Abu Dhabi World Professional Jiu-Jitsu Championship (ADWPJJC)

Competition details
- Location: Abu Dhabi, UAE
- Discipline: Brazilian Jiu-Jitsu
- Type: Jiu-Jitsu Championship
- Organiser: UAE Jiu-Jitsu Federation

Divisions
- Current weight divisions: Weight classes: Men Heavy (-120 kg); Light Heavy (-94 kg); Middle (-85 kg); Welter (-77 kg); Light (-69 kg); Feather (-62 kg); Light Feather -(-56 kg); Women Heavy (-95 kg); Middle (-70 kg); Light (-62 kg); Light Feather (-55 kg); Rooster (-49 kg);

History
- First edition: May 1st and 2nd, 2009 in Abu Dhabi, UAE
- Most wins: Rodolfo Vieira (9)

= Abu Dhabi World Professional Jiu-Jitsu Championship =

Brazilian Jiu-Jitsu competitions

The Abu Dhabi World Professional Jiu-Jitsu Championship (ADWPJJC), often simply called the Abu Dhabi World Pro, and from 2009 to 2014 known as the World Professional Jiu-Jitsu Cup (WPJJC), is an international Brazilian Jiu-Jitsu competition that takes place every year in Abu Dhabi, United Arab Emirates. The tournament is organized by the UAE Jiu-Jitsu Federation (UAEJJF) since 2012, attracting competitors from 60 countries across all belt levels.

== History ==
The first Abu Dhabi World Professional Jiu-Jitsu Championship was established in 2009 as the World Professional Jiu-Jitsu Cup. In 2022 it is considered the main event of the Abu Dhabi Jiu Jitsu Pro (AJP), a tournament circuit with over 80 events in all six continents, that also include the Abu Dhabi Grand Slam Jiu-Jitsu World Tour.
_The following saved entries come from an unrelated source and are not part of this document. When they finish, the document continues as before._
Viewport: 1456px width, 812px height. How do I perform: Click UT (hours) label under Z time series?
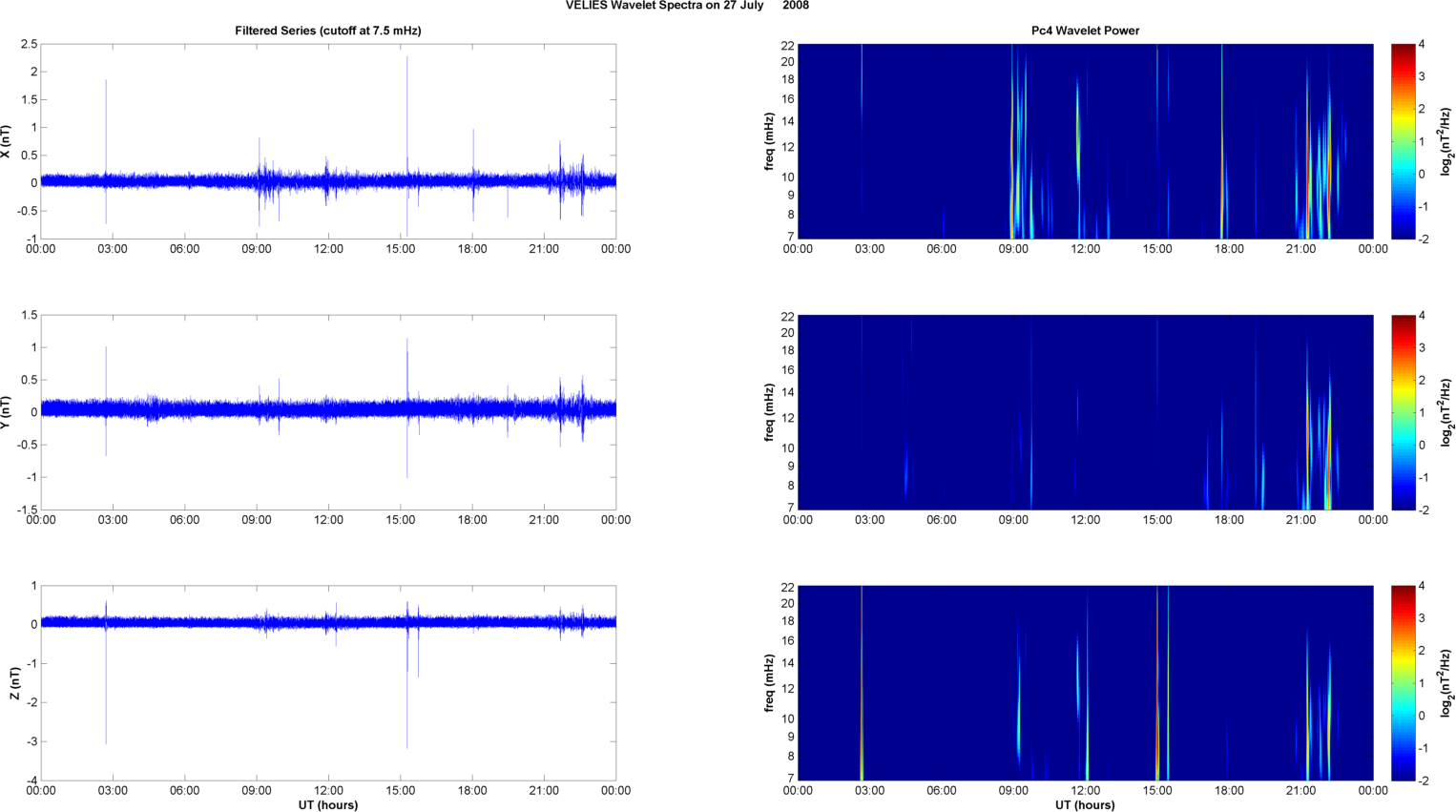[x=327, y=805]
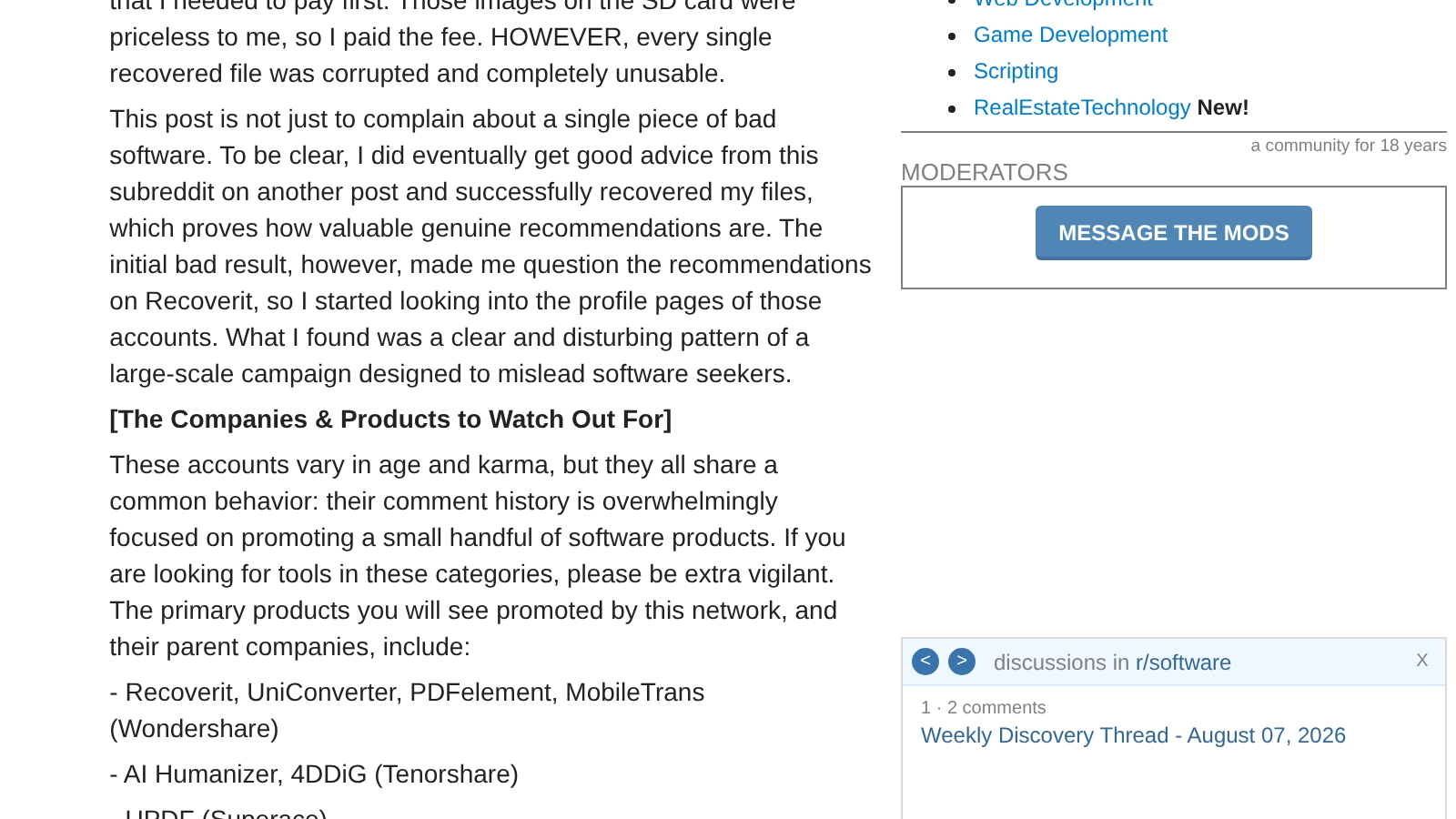Click the AI Humanizer, 4DDiG (Tenorshare) line
1456x819 pixels.
coord(314,774)
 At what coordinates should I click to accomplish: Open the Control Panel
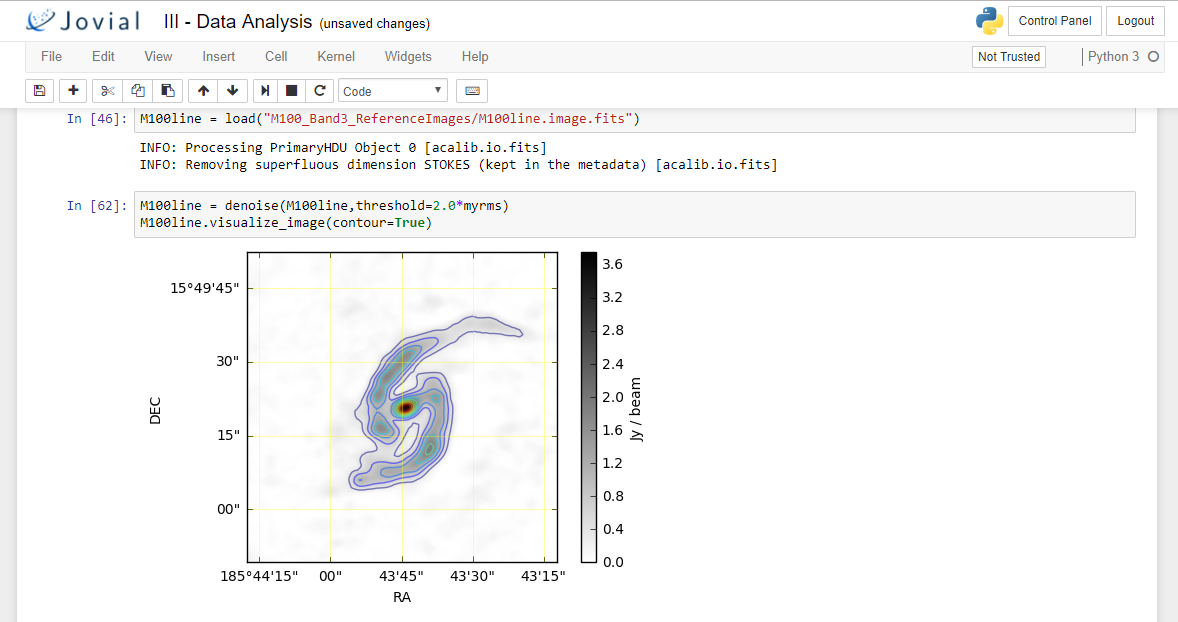pos(1055,21)
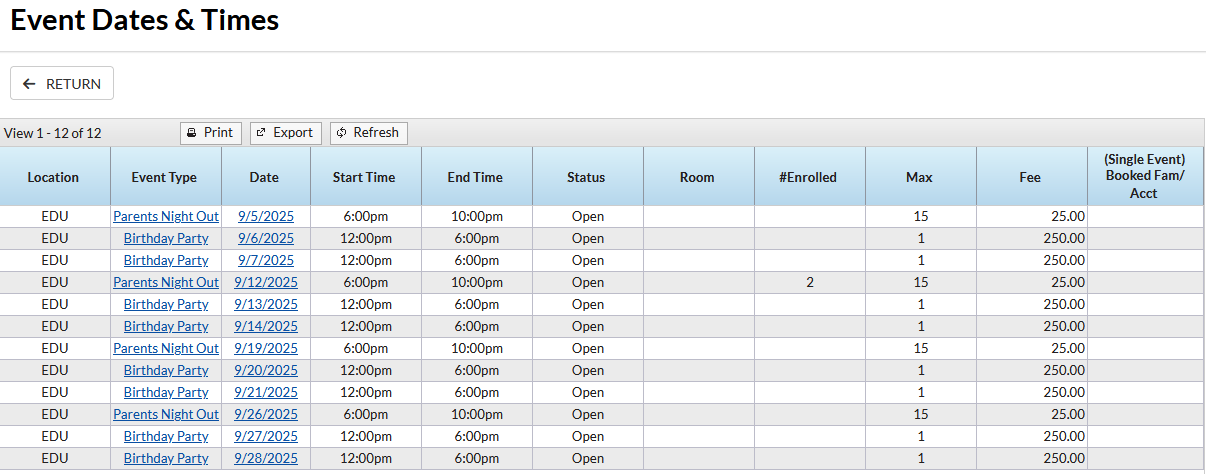Image resolution: width=1206 pixels, height=474 pixels.
Task: Sort by the Status column header
Action: click(588, 177)
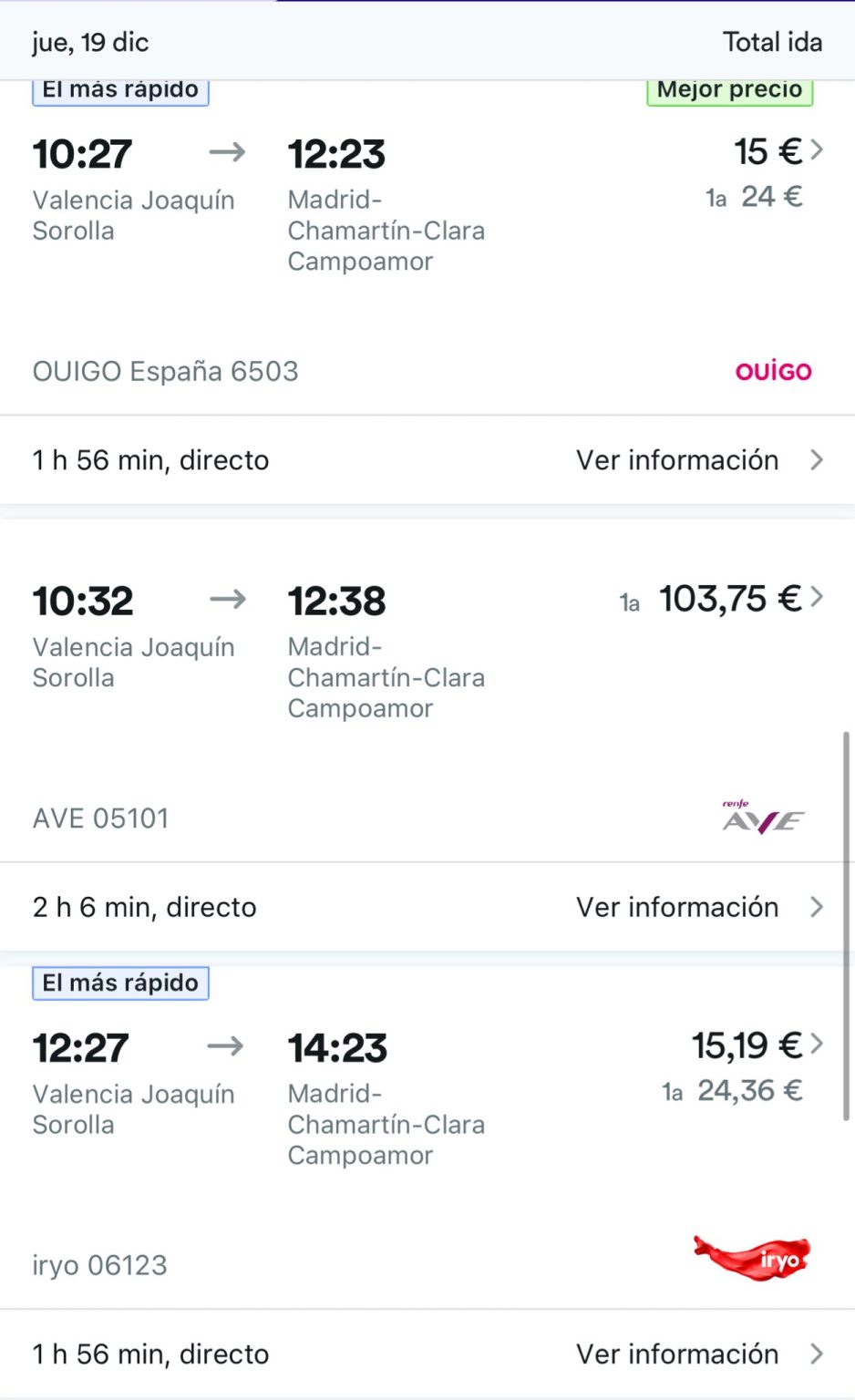Click arrow icon between 10:27 and 12:23
Screen dimensions: 855x1400
click(x=227, y=151)
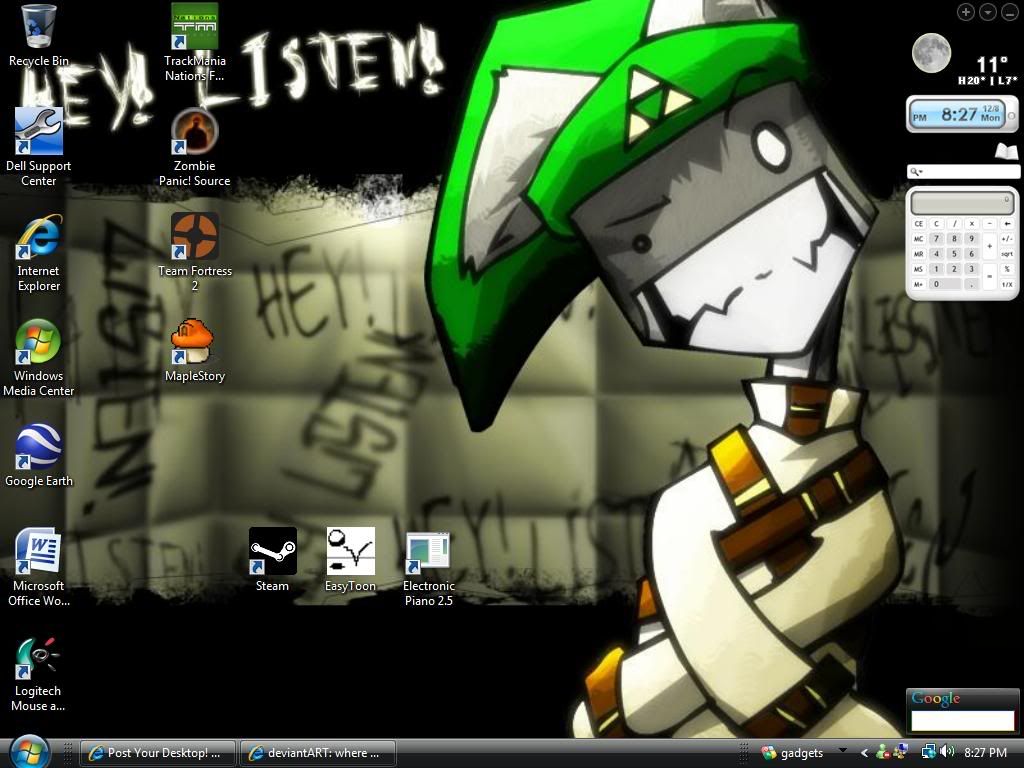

Supported personally by H.H. Sheikh Mohamed bin Zayed Al Nahyan, Supreme Commander of the Armed Forces, the inaugural 2009 tournament had a prize purse of US$111,000. This amount was increased further to US$150,000 in 2010 and is planned to increase to US$272,000 (AED 1,000,000) in 2011, which are the largest money prizes in history of Brazilian Jiu-Jitsu tournaments. In 2019 the World Pro attracted more than 5,000 competitors for a prize pot of $600,000.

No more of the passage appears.